Ongeveer twee weken voor zijn overplaatsing naar Almere heeft hij gesproken met personeelslid [A] over de invoer van vier pallets aan goederen. Daarbij is aan klager meegedeeld dat dit geen probleem was en dat opslag mogelijk was.
Klager heeft echt niet eerder dan op 20 oktober 2010, toen hij naar het magazijn moest, gehoord dat opslag niet langer mogelijk was. Bij de niet verplichte dagopening en dagsluiting is hij nooit aanwezig geweest vanwege zijn lichamelijke gezondheid. De
inrichting geeft ook zelf aan dat in de notulen van de patiëntenraad van juni 2010 niet is terug te vinden dat over wijziging van het opslagbeleid zou zijn gesproken, en dat niet is te achterhalen of daadwerkelijk briefjes daarover op het prikbord zijn
gehangen en/of dat de wijziging van het opslagbeleid individueel met patiënten is besproken. Personeelslid [B]. heeft aangegeven dat hij zich kon herinneren dat klager op 20 oktober 2010 naar het magazijn moest om zijn spullen uit te zoeken, maar dat
betrof spullen die daar waren opgeslagen.
Hem is die dag gezegd dat het zijn probleem is, dat hij externe opslag zelf moet betalen en dat de goederen anders weggegooid zouden worden.

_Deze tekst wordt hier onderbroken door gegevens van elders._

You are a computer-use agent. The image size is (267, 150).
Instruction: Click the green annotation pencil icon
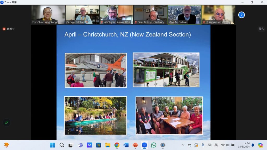click(7, 122)
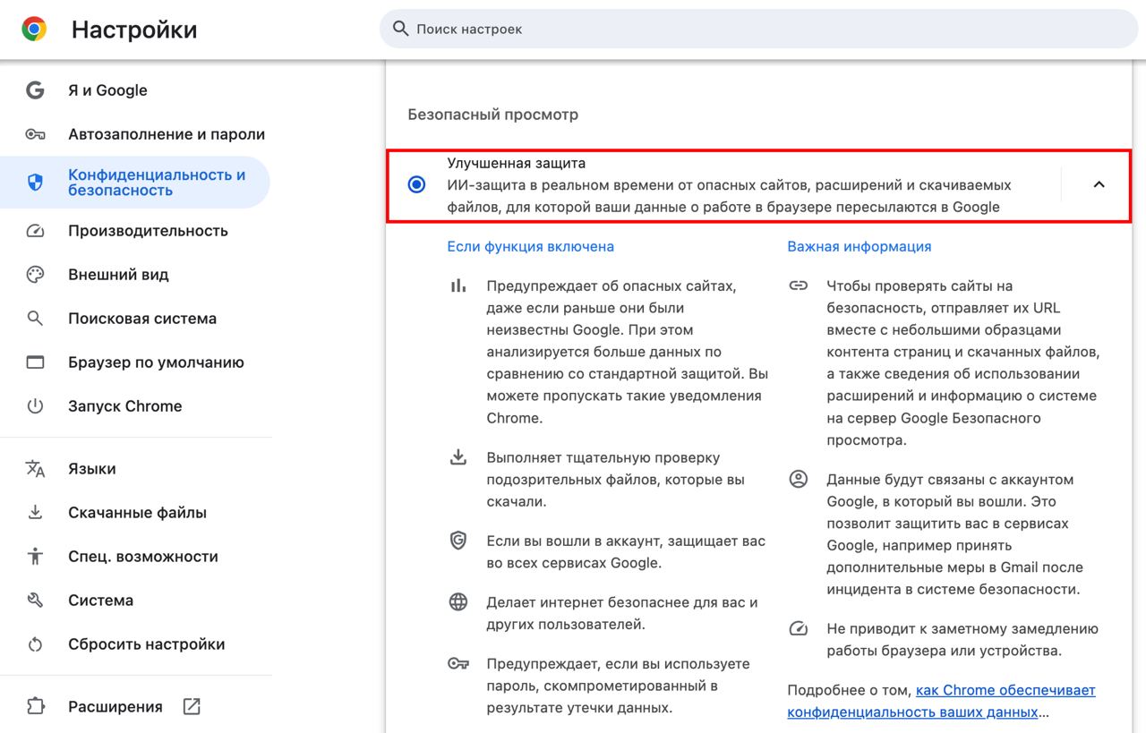Open Спец. возможности settings section
Image resolution: width=1146 pixels, height=733 pixels.
coord(143,557)
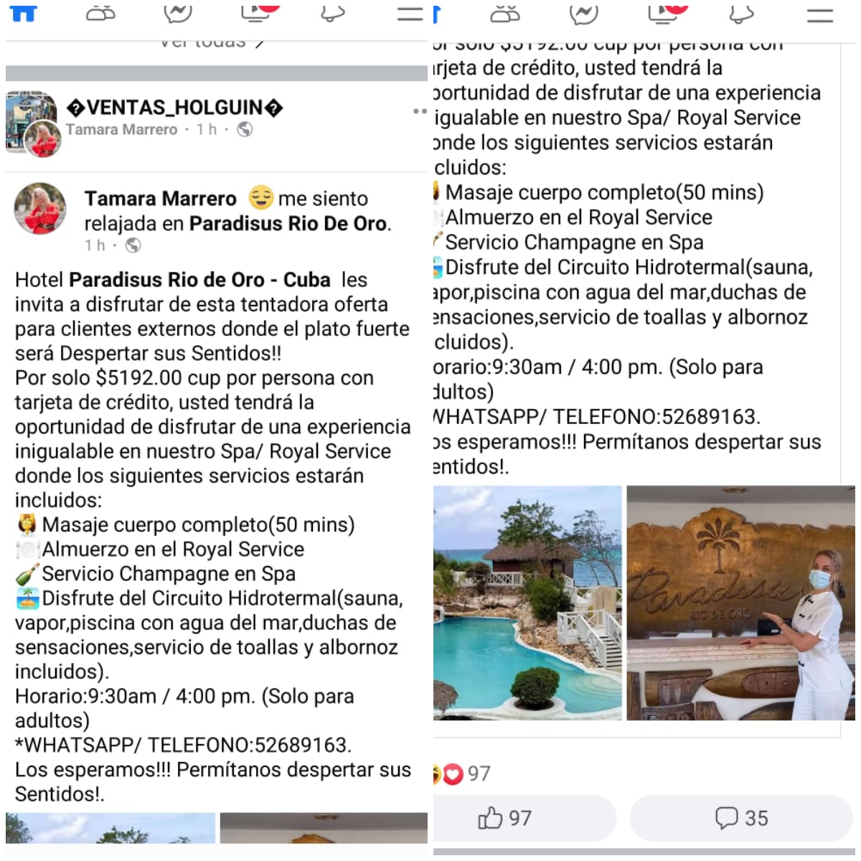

Klager heeft een uur de tijd gehad. Hij heeft zich gedwongen gevoeld de afstandsverklaringen te ondertekenen,
maar heeft daarbij nadrukkelijk gezegd dat hij in beklag en zonodig in beroep zou gaan en dat men zijn spullen in afwachting daarvan moest bewaren. Daar had men geen boodschap aan en men heeft zijn goederen diezelfde dag nog vernietigd. Dit zou ook
zijn
gebeurd als hij de afstandsverklaringen niet had ondertekend, omdat men geen boodschap aan zijn verzoek tot bewaren had. Inrichtingen dienen terughoudend te zijn met het laten ondertekenen van afstandsverklaringen door verpleegden. De inrichting had
klagers raadsman hierbij moeten betrekken.
De inrichting heeft derhalve ten onrechte het opslagbeleid gewijzigd dan wel voor klager geen uitzondering gemaakt. De spullen zijn zo belangrijk voor klager en hij mocht deze zonder voorbehoud meenemen. In ieder geval is de uitvoering van de
beleidswijziging onzorgvuldig geweest, waardoor klager aanmerkelijk is benadeeld, te meer daar klager geen reëel alternatief is geboden. Hij heeft geen netwerk. Zelf de externe opslag betalen, is voor hem onmogelijk gezien zijn lage inkomsten.
Klager wil schadeloos gesteld worden. Hij is de dupe van bezuinigingen. De inrichting heeft alleen naar de zakelijke kant en niet naar de menselijke kant van deze kwestie gekeken. Klager schat de waarde van zijn vernietigde goederen, waaronder twee
matrassen à € 275,= per stuk, een antieke kast en een tv-kast, op minimaal € 2500,=.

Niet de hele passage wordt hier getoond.